§ **The problem**: Everything from the line containing "You are a GUI" through the last line of the listing below should be returned exactly, except for pictures.

§ **Records supplied**:
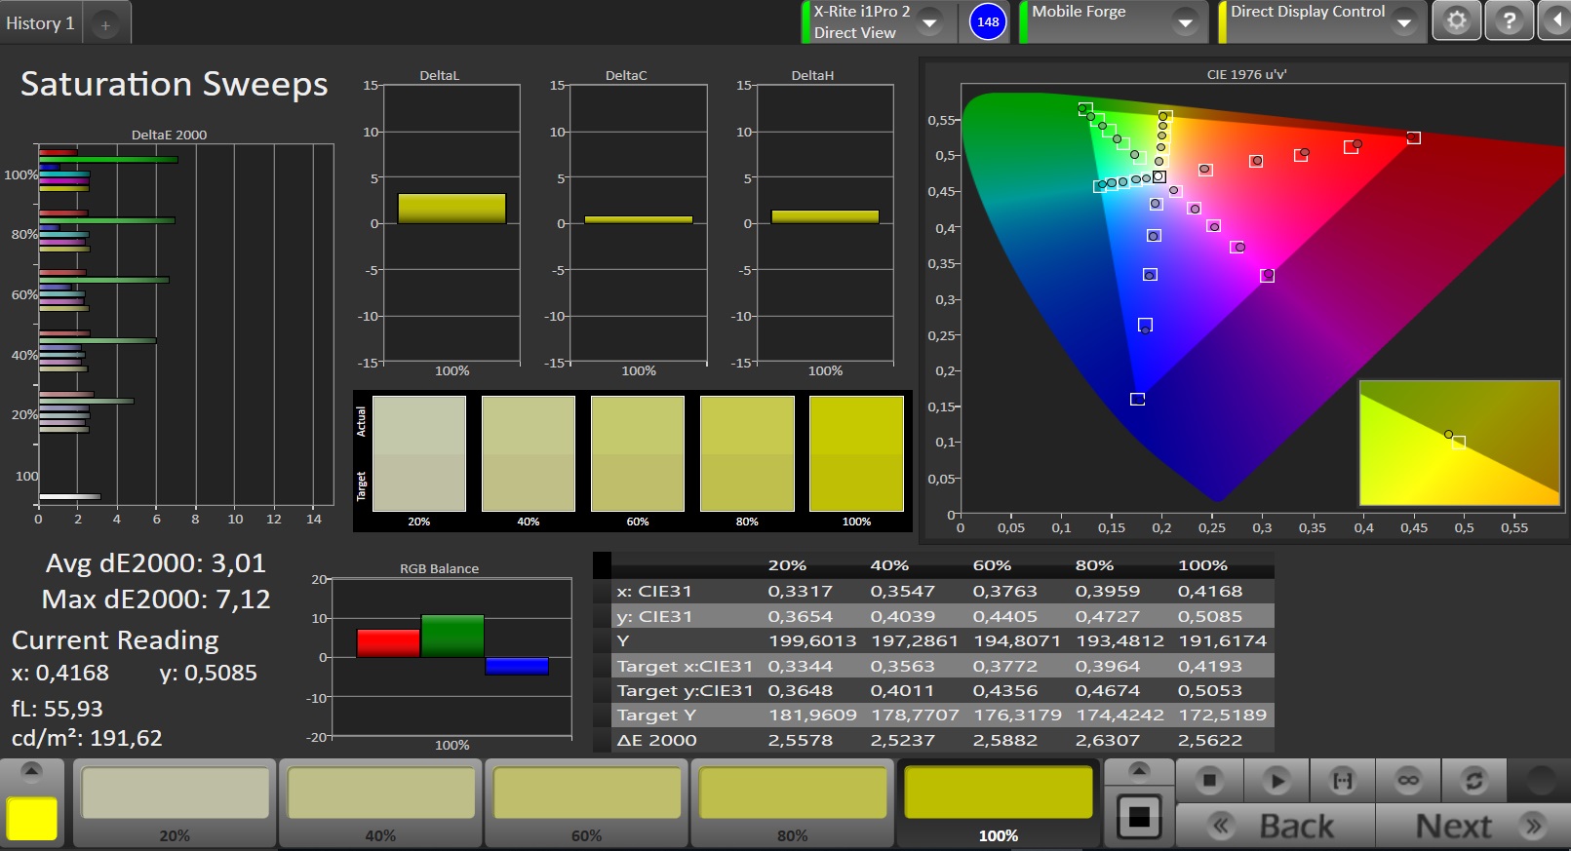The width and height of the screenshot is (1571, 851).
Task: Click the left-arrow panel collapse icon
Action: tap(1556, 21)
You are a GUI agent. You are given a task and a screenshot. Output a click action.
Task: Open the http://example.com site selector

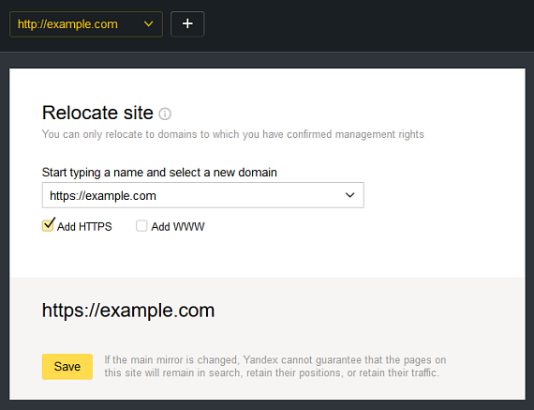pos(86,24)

§ **Task output**:
You are a GUI agent. You are given a task and a screenshot. Output a click action.
Task: Open the http://example.com site selector

pos(86,24)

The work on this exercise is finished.